Kader yanıma gelip, kıyafet alınacağını söyledi. Ben ´param yok´ desem de 273
TL´lik kıyafet, 60 TL´lik ayakkabı aldırdı. Ev kirası için 150 TL ve 50 TL
harçlık istedi. Bunu da verdim, yine yaranamadım. Borçlandıkça borçlandım, 4
bin TL param vardı. Onu da çektim, Belçika´daki halamın kızından 1000 Euro
gönderdi. Bu paraları hep bu kızıma harcadım. Harcadığım paranın hesabı yoktu.
Okuldan çıktıktan sonra her hafta sabahlara kadar eve gitmiyordu. Kendi
çocuklarımla ilgilenemez oldum. Nereye giderse gitsin babasını aramazdı,
sürekli beni arardı.
"BUNALIMA GİRDİM"
Savunmasında, bunalıma girdiğini,
kendisini zehirlemek için kokusuz tarım ilacı aldığını kaydeden Metin A., 8
sayfalık savunmasına şöyle devam etti:
"´Bir gün eve giderken kokusuz tarım
ilacı aldım kendimi zehirlemek için. Dayanacak gücüm kalmadı. ve eve vardığımda
benim hanım cebime bakmış ve ilacı bulmuş. ´Bu ne diye´ sordu, bende ´Bir şey
değil´ dedim. ´Beni kandırma, sende 15 gündür bir şeyler oluyor´ diye sordu.

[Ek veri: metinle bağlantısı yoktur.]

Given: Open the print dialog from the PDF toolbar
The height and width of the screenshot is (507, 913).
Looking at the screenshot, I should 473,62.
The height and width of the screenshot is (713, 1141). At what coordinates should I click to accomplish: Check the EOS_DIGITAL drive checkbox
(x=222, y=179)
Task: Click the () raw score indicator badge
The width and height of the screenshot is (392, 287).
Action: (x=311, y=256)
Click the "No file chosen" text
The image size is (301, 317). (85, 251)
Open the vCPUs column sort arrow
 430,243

Ben de kızdım, ´Yarın iki kişi bulup mezarımı kazdıra koyacağım´ dedim. Öyle
deyince eşim evi terk etti. Eşimi 3 saat sonra halamda buldum."
"OĞLUM HESAPLARI ARAŞTIRMIŞ"
Yaşananlar üzerine oğlunun hesapları
araştırdığını ifadelerinde belirten Metin A., "Oğlum Zonguldak´tan geldi.
Benimle konuşacağını söyledi. Bana, bankadan çektiğim paraları araştırmış
onları sordu. Bana, ´baba senin bir sıkıntın var ama niye söylemiyorsun´ dedi.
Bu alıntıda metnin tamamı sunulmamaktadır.